**CONSIGNE 1:**
Recopiez à l'identique le passage de l'article sur les déportés algériens de Nouvelle-Calédonie, en commençant par "Le naufrage de" et en poursuivant jusqu'à "rares correspondances officielles.".
**CONSIGNE 2:**
Relevez toutes les personnes désignées par leur nom dans l'article sur les déportés algériens de Nouvelle-Calédonie, chacune une seule fois.

Algériens du Pacifique, les déportés de Nouvelle-Calédonie

Algériens du Pacifique, les déportés de Nouvelle-Calédonie”,
de Mehdi Lallaoui
La traversée de l’enfer
Par Hamid Arab
Source : Liberté du 6 juin 2001

L’idée de déporter tout le peuple algérien, ou une partie, a germé dans la tête de certains officiers supérieurs français bien avant 1871.

Le naufrage de la mémoire concernant les déportés du soulèvement de 1871 et de celui des Aurès, est vraiment abyssal. Ainsi, comment expliquer que les rares sources historiques ayant fait référence à eux se résument aux écrits produits par les déportés de la Commune et quelques rares correspondances officielles.

À ce titre, le silence entretenu sur les conditions inhumaines qu’ont endurées ces hommes n’est nullement innocent, surtout si l’on sait que l’idée de déporter tout le peuple algérien, ou une partie, a germé de la tête de certains officiers supérieurs français bien avant 1871.

Ainsi, le colonel Montagnac, voulait déporter tous les Algériens aux îles Marquises ! Rien que ça ! comme si les extermination massives et les enfumades ne leur suffisaient pas.

Pour en revenir au livre publié par Mehdi Lallaoui chez Zyriab, Algériens du Pacifique, les déportés de Nouvelle-Calédonie, il constitue avant tout un document unique en la matière dans la mesure où il nous retrace très simplement le chemin parcouru et les affres subis par ces Algériens condamnés à une réclusion hors du temps et de l’espace.

Pour retrouver le bout du fil et dérouler la pelote de l’histoire de ces exilés du bout du monde, Mehdi Lallaoui a eu à chercher dans les récits et journaux de leurs compagnons d’infortune, les vaincus des barricades de la commune de Paris qui écrivirent beaucoup sur leur déportation.

Le séisme révolutionnaire commence un certain 8 avril 1871 à Seddouk, à la faveur de la rencontre du grand maître de la confrérie Rahmania, Cheikh Ahaddad et El Mokrani.

**LIGNES DE DONNÉES:**
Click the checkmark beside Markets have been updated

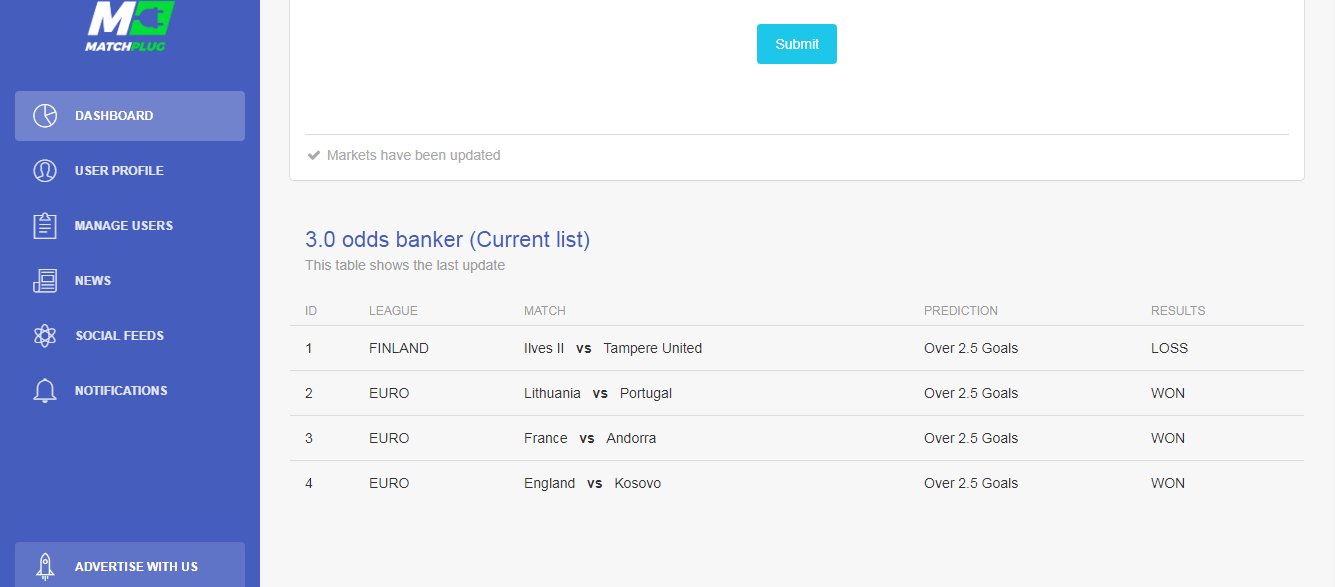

**RÉPONSE COMPLÈTE 1:**
Le naufrage de la mémoire concernant les déportés du soulèvement de 1871 et de celui des Aurès, est vraiment abyssal. Ainsi, comment expliquer que les rares sources historiques ayant fait référence à eux se résument aux écrits produits par les déportés de la Commune et quelques rares correspondances officielles.

**RÉPONSE COMPLÈTE 2:**
- Mehdi Lallaoui
- Hamid Arab
- le colonel Montagnac
- Cheikh Ahaddad
- El Mokrani